Sunday, April 24, 2016

The price of "real" change



It has been six years of  President Obama and Congress attempting to outdo each other in setting fires that soon expire for lack of suitable combustible material—merely the expectoration of a lot of hot air that quickly dissipates in cold reality. It has been like trench warfare—a lot of facing off of sides, maybe lobbing over a missile or two to let the other know they are still around just in case they try to attack, only to be mowed down by a lot of heated rhetoric and running back to the safety of their battlements. 

The country seems to desire a radical change of direction. 45 percent of both Republican and Democratic voters want this change, although their aims only intersect directly on trade issues. Even the reports are that now Republicans are resigning themselves to the probability that Donald Trump will be their candidate.  This is not good news for Hillary Clinton; these voters don’t want what Hillary Clinton offers, which is neither left nor right nor anywhere, but simply a megalomaniacal acceptance in her own gender “entitlement.” If half of Bernie Sanders supporters refuse to vote for Clinton due to their intense detestation of her corrupt, unethical and unprincipled cupidity in her unbridled grasping for power and ill-gotten wealth, it is highly unlikely that Clinton can be elected no matter how many polls the Clinton News Network releases. 

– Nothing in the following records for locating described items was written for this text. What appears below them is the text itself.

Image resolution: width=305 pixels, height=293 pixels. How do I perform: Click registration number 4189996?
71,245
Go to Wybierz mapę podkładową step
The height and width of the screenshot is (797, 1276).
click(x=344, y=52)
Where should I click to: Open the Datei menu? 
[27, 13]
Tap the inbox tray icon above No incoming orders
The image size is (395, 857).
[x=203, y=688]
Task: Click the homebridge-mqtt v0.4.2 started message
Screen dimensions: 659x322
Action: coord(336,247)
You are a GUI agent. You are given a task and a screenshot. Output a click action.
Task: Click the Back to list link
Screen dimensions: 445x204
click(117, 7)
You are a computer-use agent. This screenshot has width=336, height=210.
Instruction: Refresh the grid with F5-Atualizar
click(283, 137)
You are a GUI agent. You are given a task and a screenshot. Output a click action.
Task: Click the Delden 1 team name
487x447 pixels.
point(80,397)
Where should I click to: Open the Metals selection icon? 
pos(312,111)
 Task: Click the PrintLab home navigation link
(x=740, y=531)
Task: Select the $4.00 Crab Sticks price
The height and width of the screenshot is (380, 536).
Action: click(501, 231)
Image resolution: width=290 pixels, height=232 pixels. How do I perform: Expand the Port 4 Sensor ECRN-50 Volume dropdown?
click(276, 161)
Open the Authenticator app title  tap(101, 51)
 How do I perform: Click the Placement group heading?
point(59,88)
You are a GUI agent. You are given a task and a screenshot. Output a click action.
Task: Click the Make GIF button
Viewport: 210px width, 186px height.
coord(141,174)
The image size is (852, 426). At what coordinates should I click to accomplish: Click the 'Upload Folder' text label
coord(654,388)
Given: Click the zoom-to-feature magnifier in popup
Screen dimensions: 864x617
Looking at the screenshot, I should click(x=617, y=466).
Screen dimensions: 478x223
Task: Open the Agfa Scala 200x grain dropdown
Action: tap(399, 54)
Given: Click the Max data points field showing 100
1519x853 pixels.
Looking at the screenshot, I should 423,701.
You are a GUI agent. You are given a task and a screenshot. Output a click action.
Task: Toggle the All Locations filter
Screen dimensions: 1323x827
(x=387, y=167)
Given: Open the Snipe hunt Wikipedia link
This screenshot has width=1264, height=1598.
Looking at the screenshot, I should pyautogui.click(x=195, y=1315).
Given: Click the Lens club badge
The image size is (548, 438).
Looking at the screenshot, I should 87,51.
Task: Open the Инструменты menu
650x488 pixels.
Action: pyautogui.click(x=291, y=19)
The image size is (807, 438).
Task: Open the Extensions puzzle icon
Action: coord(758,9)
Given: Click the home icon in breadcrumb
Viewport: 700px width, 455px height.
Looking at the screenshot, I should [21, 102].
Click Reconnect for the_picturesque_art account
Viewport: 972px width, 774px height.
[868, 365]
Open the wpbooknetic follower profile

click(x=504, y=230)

Worse for Clinton is if they choose to vote for someone else, in the perhaps mistaken belief that some “tasteful” change can overcome the “distasteful”—which is generally the case with white voters, who are generally not the targets of the distasteful part. What does Clinton offer that overcomes the desire for decisive change of direction? Maintenance of the status quo, which basically is what her “realism” equates to? Or in the face of a Republican majority in Congress, it is either more trench warfare, or Clinton does what the Clintons have always done: cave in to the Republicans—or is it merely exposing their true selves—and support legislation that serves the “needs” of well-off whites, to the detriment to the low-income and minorities. Of course, Clinton might support such “liberal” causes that are part of the radical white feminist/misandrist agenda, but these have more to do with self-serving tyranny than any “progressive” impulse. 

I think Clinton must be prevented from achieving the White House, because she has no respect for law or lawful behavior, to the point being pathological. I think she has some serious psychological issues. There is no doubt that if Bill Clinton had not been elected president in 1992, both he and Hillary would have been so embroiled in and even convicted of numerous charges stemming from Whitewater and the Madison Guaranty scandals that they would never have been serious candidates for president. It is just a horrible circumstance that the preferred opportunity of achieving this, Bernie Sanders, is being lost because the media has repeatedly failed to expose Clinton’s long record of corruption, perjury and hypocrisy, supporting her merely because of gender while pretending she represents something else.